Boeger makes as much profit in a single direct sale as he does peddling two bottles of wine through a distributor. By keeping his tasting room open late on Fridays in the summer, aggressively pitching his wine club and direct shipments, Boeger is now moving 56% of the 18,000 cases of wine he makes each year straight to consumers.

“More direct sales is what this is all about,” Boeger said, describing a business model that is typical among the 700 California wineries selling 5,000 or fewer cases of wine annually.

That strategy has turned into an art form here in the Sierra foothills, an area known for its scorching summer temperatures and the abandoned gold mines and historic markers that seem to dot every other mile of Highway 49, which runs like a spine through the wine-making region that includes Amador, Calaveras and El Dorado counties.
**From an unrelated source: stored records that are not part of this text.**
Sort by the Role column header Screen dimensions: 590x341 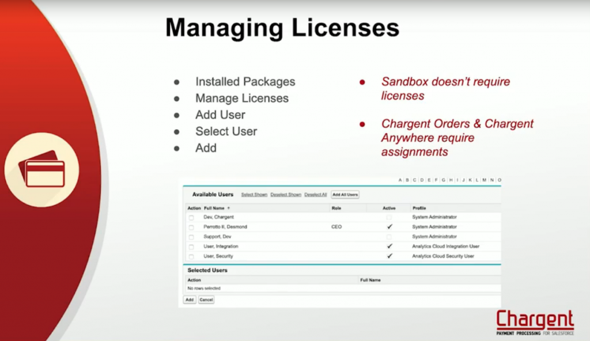(x=336, y=208)
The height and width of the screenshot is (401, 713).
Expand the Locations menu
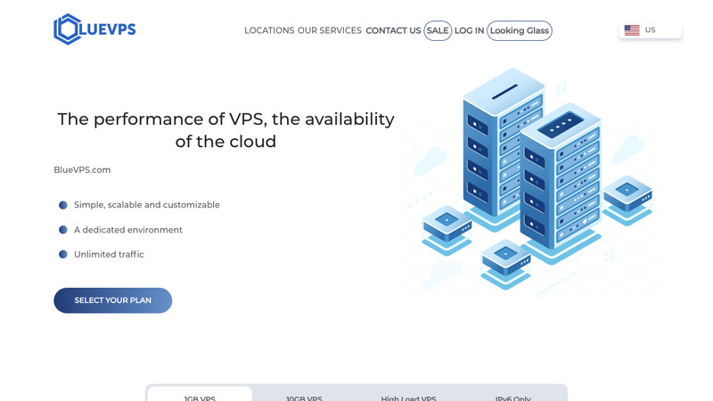pyautogui.click(x=269, y=30)
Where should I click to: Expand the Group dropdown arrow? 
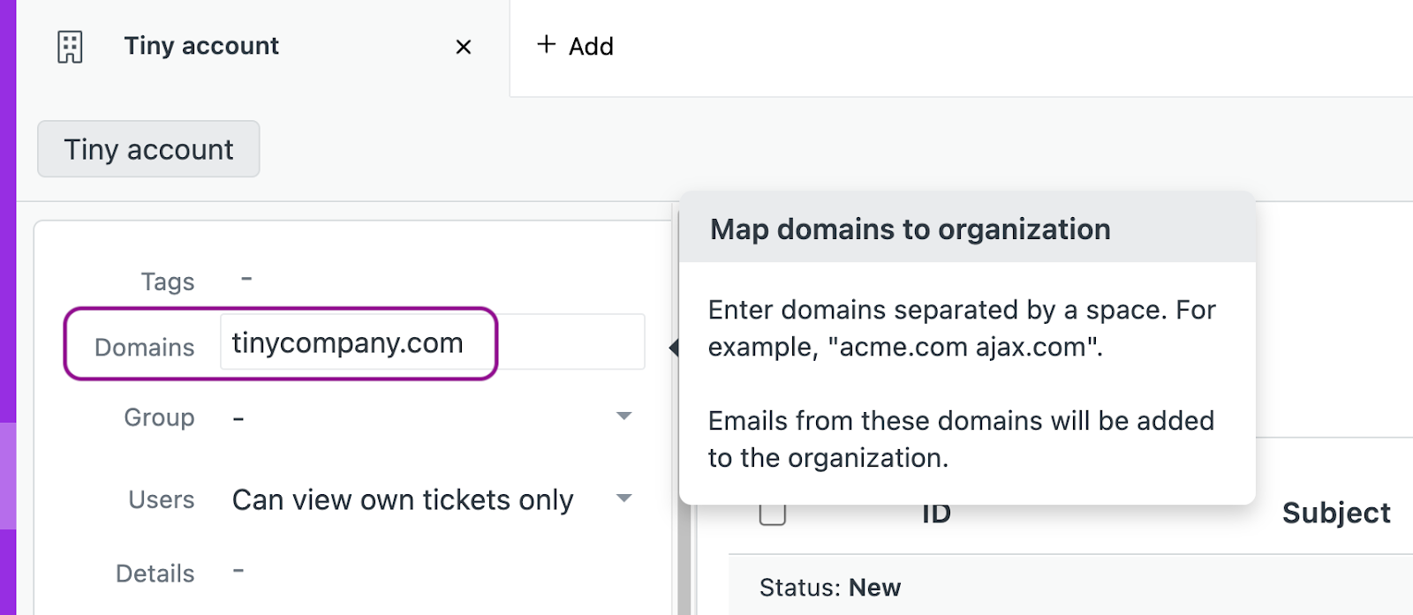point(624,416)
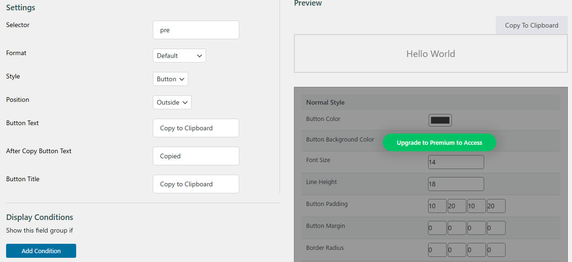Click the Line Height field showing 18
Screen dimensions: 572x262
click(x=456, y=184)
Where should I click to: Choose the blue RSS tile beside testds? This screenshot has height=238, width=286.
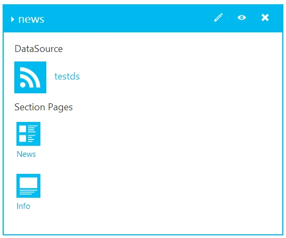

It is about the last corner of wine country where oenophiles can wander into a tasting room, meet the winemaker and sample the vintages without paying a fee.

“If you can sell every drop of what you make out to the tasting-room door, through your wine club or by direct shipping, you will be king,” said Scott Klann, winemaker at Twisted Oak Winery, a small producer in the Calaveras County hamlet of Vallecito.

Thanks in part to the U.S. Supreme Court ruling in May, wineries such as Boeger and Twisted Oak are getting a better shot at wine lovers. The court struck down New York and Michigan laws that let local wineries ship directly to the public but prohibited out-of-state vintners from doing the same.

The ruling has led to a liberalization of wine shipping laws in New York, Connecticut and several other large markets, allowing small wineries to make an end run around distributors.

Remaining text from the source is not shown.